For a thirtyone-year old, I told myself, I didn’t look bad. And all topped off by a head of dramatic henna’d hair, the one feminine indulgence I had allowed myself during the last ten years.
I smiled to myself. What was I doing, thinking like this? Imagining a sixteen-year old boy admiring my body. No man had ever seen my body, not even Peter, my last boyfriend at university, not completely naked anyway. I recalled our amateurish fumblings in the dark with embarrassment and shut them out of my mind. Today wasn’t a day for looking back, for regret. Today was a day for looking forward, for enjoying sunshine, for relishing my new-found freedom. I almost giggled to myself. For thinking about athletic sixteen-year old boys.
I lay back in mother’s recliner and closed my eyes against the sun. The patio was a perfect sun-trap, backed by the house and protected from the wind – and prying eyes – by a high wall on one side and a thick hedge on the other. Vainly I tried to think just of the sun warming me, of plans I needed to make for my future, but against my will my mind kept returning to the boy. I imagined him gazing at me from his window, wanting me, but too shy to do anything about it.
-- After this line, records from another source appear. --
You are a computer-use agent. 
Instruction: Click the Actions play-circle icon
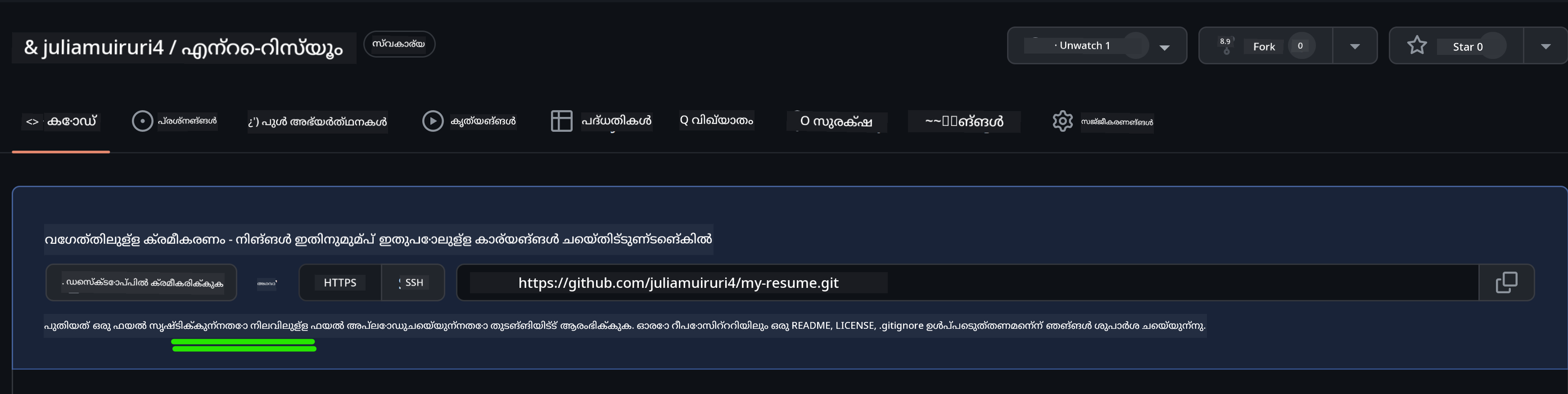[x=433, y=121]
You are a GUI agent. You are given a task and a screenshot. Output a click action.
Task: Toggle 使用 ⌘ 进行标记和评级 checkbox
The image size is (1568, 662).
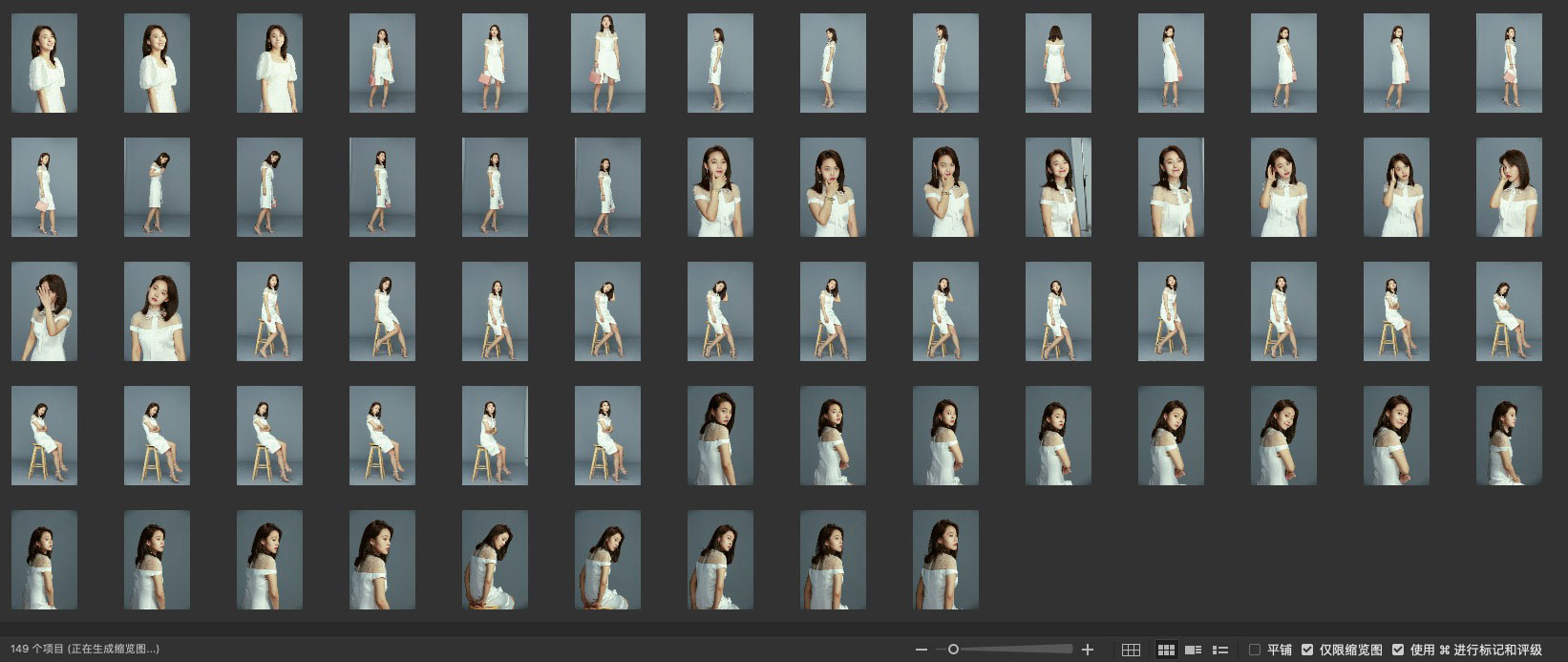pos(1398,650)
I imagined him comparing me with the pictures of naked girls in the magazines I knew every teenage boy kept hidden in their bedrooms. Wasn’t my naked body so much more attractive in the flesh than all those photographs?
I imagined him in an agony of frustration. I saw the telltale bulge in his – what? pyjamas? No, too middle-aged. Boxers. Which he touched, unable to stop himself. I saw his hand rubbing gently along the length of his erection, hidden under the front of his shorts. The touch of cotton was exquisite, but eventually his desire was too much and he had to take them off. In a hurry now, he pushed them down his legs and his – yes, I told myself, call it his cock, that crude exciting word – his cock stood tall and thick and naked.
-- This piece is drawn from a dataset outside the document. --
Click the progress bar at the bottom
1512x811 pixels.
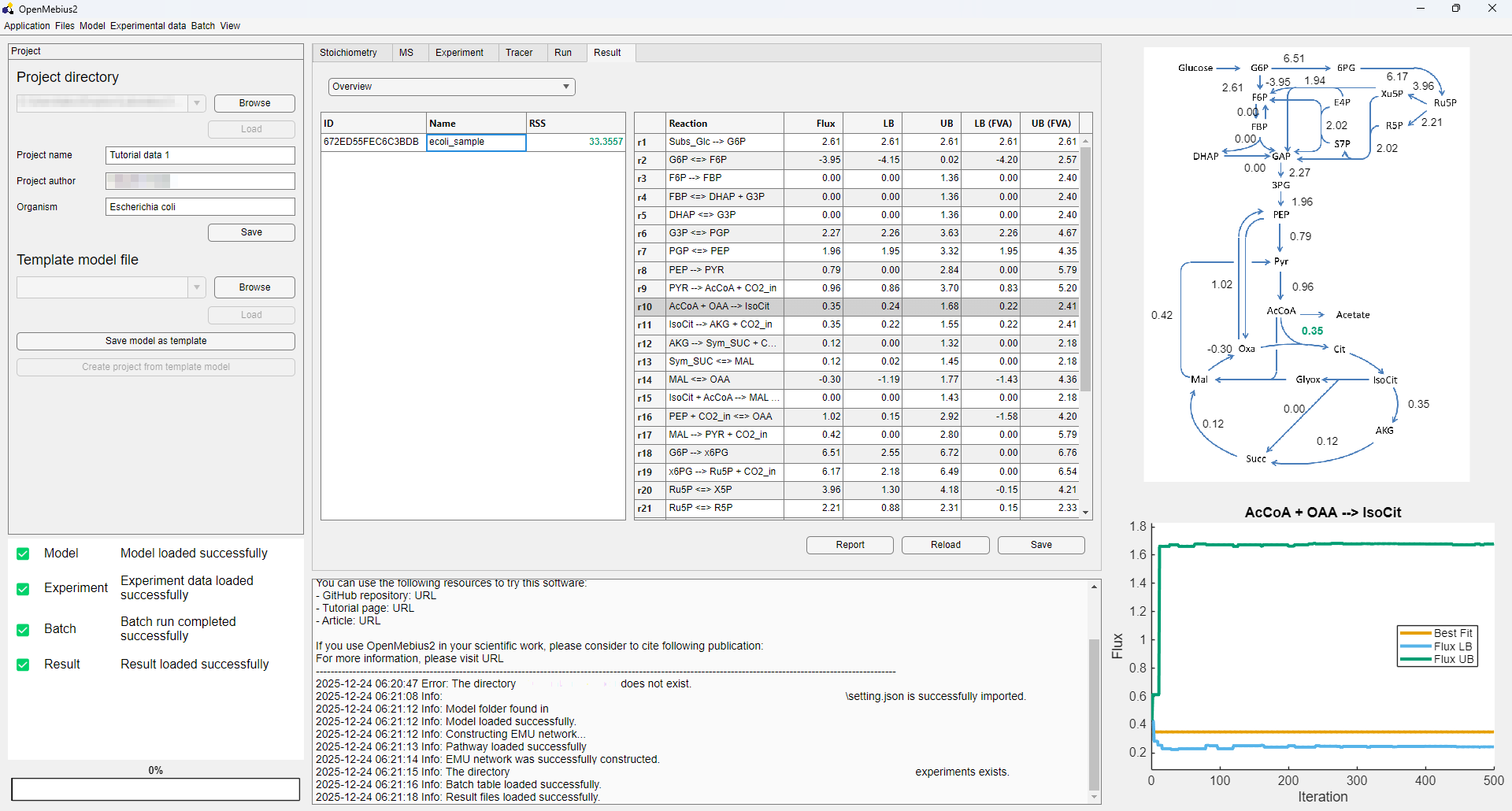pos(155,789)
Still gazing longingly at my body lying unaware on the lawn, he put his hand around his cock and started to pump it. Being young, he was inexperienced in the techniques of prolonging his pleasure, and within only a minute or two, his face contorted, he climaxed, his other hand vainly trying to catch his spurting semen to prevent it landing on the curtain or staining the carpet. Then I imagined him collapsing back on the bed, his face a mixture of relief and the guilt I knew most boys felt when they masturbated. Didn’t I feel the same myself when I did it?
Without realising, I had put my hand under my kimono and between my legs. As if coming to, I felt a familiar wetness under my middle fingertip and a blush of embarrassment creep up my face. Instinctively I pulled my hand away, as if I had been caught in some forbidden act. But then my new reality came back to me. I was alone. No one could see me. Mother wouldn’t be calling me. Not now. Not ever. I was free to do what I liked. The sun was shining. It was a new day. It was a new life.
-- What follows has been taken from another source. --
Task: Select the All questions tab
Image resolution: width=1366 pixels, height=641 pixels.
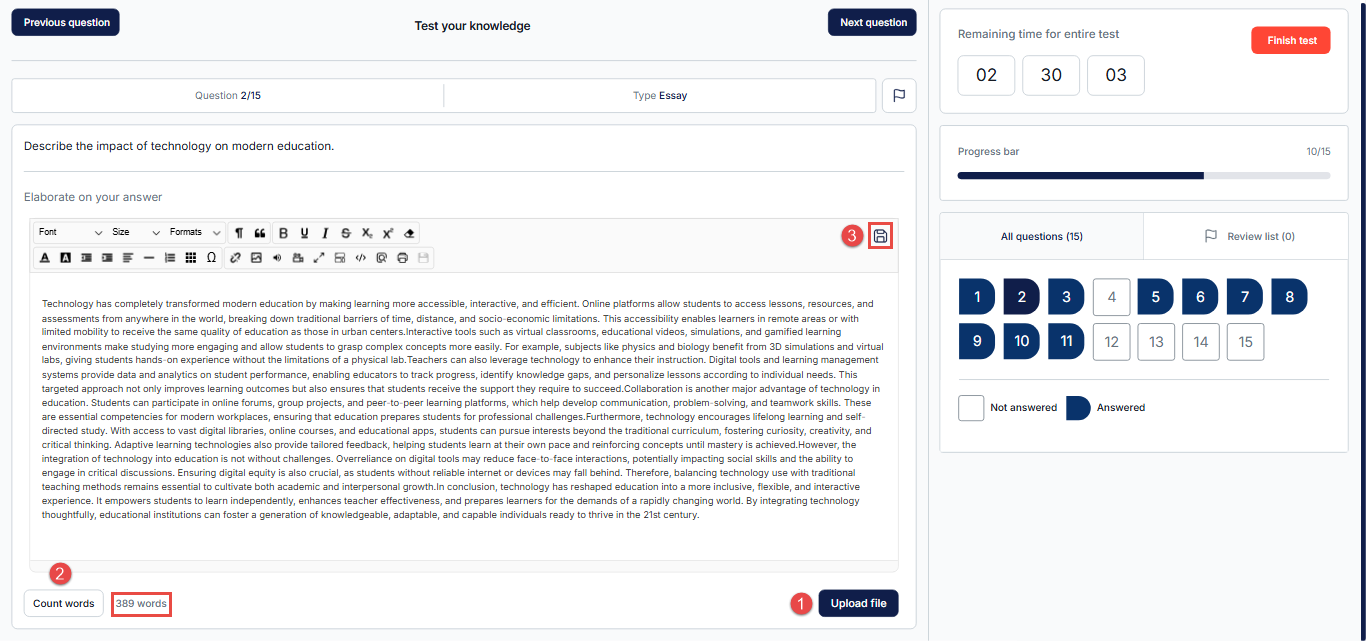Action: pyautogui.click(x=1041, y=237)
With an inner smile at my own wickedness I returned my hand to the place it wanted to be. I even allowed my kimono to loosen a little, though should anyone have happened to see me, I would still have looked perfectly decent. After years of lonely practice I knew exactly how to please myself, where and for how long to stroke myself before finally succumbing to the demands of my clitoris to be touched. To help me I conjured up another picture of the boy next door. This time I wanted him to discover me – in flagrante, as it were.